--- begin DATA ---

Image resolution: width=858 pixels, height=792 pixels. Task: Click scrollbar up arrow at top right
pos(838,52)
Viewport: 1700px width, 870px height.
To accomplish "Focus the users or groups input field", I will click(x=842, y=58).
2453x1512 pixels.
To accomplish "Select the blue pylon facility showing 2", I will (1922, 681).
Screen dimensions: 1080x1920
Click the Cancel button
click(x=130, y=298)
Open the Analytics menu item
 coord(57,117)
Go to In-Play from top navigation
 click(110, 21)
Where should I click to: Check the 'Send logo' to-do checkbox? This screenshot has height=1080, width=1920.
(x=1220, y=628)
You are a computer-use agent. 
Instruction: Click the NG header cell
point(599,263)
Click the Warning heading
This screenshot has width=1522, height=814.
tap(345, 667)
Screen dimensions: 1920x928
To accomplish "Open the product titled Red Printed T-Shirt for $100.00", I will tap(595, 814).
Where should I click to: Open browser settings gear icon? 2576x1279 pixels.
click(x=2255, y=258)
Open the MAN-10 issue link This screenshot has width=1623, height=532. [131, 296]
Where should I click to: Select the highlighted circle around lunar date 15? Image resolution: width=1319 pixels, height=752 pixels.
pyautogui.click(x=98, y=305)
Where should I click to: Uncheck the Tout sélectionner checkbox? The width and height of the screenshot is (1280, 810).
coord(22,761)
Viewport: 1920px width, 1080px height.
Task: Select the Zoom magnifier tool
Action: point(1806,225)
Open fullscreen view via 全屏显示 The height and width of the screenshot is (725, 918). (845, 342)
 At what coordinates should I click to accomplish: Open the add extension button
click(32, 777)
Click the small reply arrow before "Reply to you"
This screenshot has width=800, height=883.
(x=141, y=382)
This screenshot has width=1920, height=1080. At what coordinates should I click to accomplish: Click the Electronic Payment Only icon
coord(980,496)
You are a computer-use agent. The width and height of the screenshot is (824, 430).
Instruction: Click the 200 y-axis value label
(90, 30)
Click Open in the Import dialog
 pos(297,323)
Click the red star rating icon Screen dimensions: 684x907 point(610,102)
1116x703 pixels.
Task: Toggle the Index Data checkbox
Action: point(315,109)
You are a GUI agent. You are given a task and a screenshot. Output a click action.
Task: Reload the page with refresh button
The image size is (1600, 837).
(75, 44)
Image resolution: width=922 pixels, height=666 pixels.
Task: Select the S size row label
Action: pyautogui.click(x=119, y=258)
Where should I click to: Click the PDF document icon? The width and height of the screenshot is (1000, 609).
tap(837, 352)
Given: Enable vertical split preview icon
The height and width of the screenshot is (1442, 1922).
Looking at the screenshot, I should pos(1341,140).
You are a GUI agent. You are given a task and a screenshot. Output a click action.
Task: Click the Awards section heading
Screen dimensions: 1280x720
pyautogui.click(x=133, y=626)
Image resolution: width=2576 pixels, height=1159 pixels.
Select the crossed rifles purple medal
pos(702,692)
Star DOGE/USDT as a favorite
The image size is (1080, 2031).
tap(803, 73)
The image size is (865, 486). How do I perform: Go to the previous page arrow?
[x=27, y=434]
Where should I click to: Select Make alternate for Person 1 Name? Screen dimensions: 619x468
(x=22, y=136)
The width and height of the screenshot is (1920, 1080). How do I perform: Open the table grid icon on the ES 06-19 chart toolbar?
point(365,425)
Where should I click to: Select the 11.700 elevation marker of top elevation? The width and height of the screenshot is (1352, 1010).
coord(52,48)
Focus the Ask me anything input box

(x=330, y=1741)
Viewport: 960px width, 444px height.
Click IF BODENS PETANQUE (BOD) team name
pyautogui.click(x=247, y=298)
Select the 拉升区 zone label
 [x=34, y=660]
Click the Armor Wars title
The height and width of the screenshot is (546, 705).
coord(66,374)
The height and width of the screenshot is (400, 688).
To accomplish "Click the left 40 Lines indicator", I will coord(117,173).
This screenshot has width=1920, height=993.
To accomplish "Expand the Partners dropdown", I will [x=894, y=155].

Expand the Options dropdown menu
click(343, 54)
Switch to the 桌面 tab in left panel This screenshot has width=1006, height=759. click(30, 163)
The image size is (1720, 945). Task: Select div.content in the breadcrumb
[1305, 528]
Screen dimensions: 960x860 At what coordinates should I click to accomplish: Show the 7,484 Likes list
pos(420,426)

--- end DATA ---

Copy every one of the records above word for word, keeping their original order.

FULL SOLUTION
Image resolution: width=858 pixels, height=792 pixels. Task: Click scrollbar up arrow at top right
pos(838,52)
Viewport: 1700px width, 870px height.
To accomplish "Focus the users or groups input field", I will click(x=842, y=58).
2453x1512 pixels.
To accomplish "Select the blue pylon facility showing 2", I will (1922, 681).
Screen dimensions: 1080x1920
Click the Cancel button
click(x=130, y=298)
Open the Analytics menu item
 coord(57,117)
Go to In-Play from top navigation
 click(110, 21)
Where should I click to: Check the 'Send logo' to-do checkbox? This screenshot has height=1080, width=1920.
(x=1220, y=628)
You are a computer-use agent. 
Instruction: Click the NG header cell
point(599,263)
Click the Warning heading
This screenshot has width=1522, height=814.
tap(345, 667)
Screen dimensions: 1920x928
To accomplish "Open the product titled Red Printed T-Shirt for $100.00", I will tap(595, 814).
Where should I click to: Open browser settings gear icon? 2576x1279 pixels.
click(x=2255, y=258)
Open the MAN-10 issue link This screenshot has width=1623, height=532. [131, 296]
Where should I click to: Select the highlighted circle around lunar date 15? Image resolution: width=1319 pixels, height=752 pixels.
pyautogui.click(x=98, y=305)
Where should I click to: Uncheck the Tout sélectionner checkbox? The width and height of the screenshot is (1280, 810).
coord(22,761)
Viewport: 1920px width, 1080px height.
Task: Select the Zoom magnifier tool
Action: point(1806,225)
Open fullscreen view via 全屏显示 The height and width of the screenshot is (725, 918). (845, 342)
 At what coordinates should I click to accomplish: Open the add extension button
click(32, 777)
Click the small reply arrow before "Reply to you"
This screenshot has width=800, height=883.
(x=141, y=382)
This screenshot has width=1920, height=1080. At what coordinates should I click to accomplish: Click the Electronic Payment Only icon
coord(980,496)
You are a computer-use agent. The width and height of the screenshot is (824, 430).
Instruction: Click the 200 y-axis value label
(90, 30)
Click Open in the Import dialog
 pos(297,323)
Click the red star rating icon Screen dimensions: 684x907 point(610,102)
1116x703 pixels.
Task: Toggle the Index Data checkbox
Action: point(315,109)
You are a GUI agent. You are given a task and a screenshot. Output a click action.
Task: Reload the page with refresh button
The image size is (1600, 837).
(75, 44)
Image resolution: width=922 pixels, height=666 pixels.
Task: Select the S size row label
Action: pyautogui.click(x=119, y=258)
Where should I click to: Click the PDF document icon? The width and height of the screenshot is (1000, 609).
tap(837, 352)
Given: Enable vertical split preview icon
The height and width of the screenshot is (1442, 1922).
Looking at the screenshot, I should pos(1341,140).
You are a GUI agent. You are given a task and a screenshot. Output a click action.
Task: Click the Awards section heading
Screen dimensions: 1280x720
pyautogui.click(x=133, y=626)
Image resolution: width=2576 pixels, height=1159 pixels.
Select the crossed rifles purple medal
pos(702,692)
Star DOGE/USDT as a favorite
The image size is (1080, 2031).
tap(803, 73)
The image size is (865, 486). How do I perform: Go to the previous page arrow?
[x=27, y=434]
Where should I click to: Select Make alternate for Person 1 Name? Screen dimensions: 619x468
(x=22, y=136)
The width and height of the screenshot is (1920, 1080). How do I perform: Open the table grid icon on the ES 06-19 chart toolbar?
point(365,425)
Where should I click to: Select the 11.700 elevation marker of top elevation? The width and height of the screenshot is (1352, 1010).
coord(52,48)
Focus the Ask me anything input box

(x=330, y=1741)
Viewport: 960px width, 444px height.
Click IF BODENS PETANQUE (BOD) team name
pyautogui.click(x=247, y=298)
Select the 拉升区 zone label
 [x=34, y=660]
Click the Armor Wars title
The height and width of the screenshot is (546, 705).
coord(66,374)
The height and width of the screenshot is (400, 688).
To accomplish "Click the left 40 Lines indicator", I will coord(117,173).
This screenshot has width=1920, height=993.
To accomplish "Expand the Partners dropdown", I will [x=894, y=155].

Expand the Options dropdown menu
click(343, 54)
Switch to the 桌面 tab in left panel This screenshot has width=1006, height=759. click(30, 163)
The image size is (1720, 945). Task: Select div.content in the breadcrumb
[1305, 528]
Screen dimensions: 960x860 At what coordinates should I click to accomplish: Show the 7,484 Likes list
pos(420,426)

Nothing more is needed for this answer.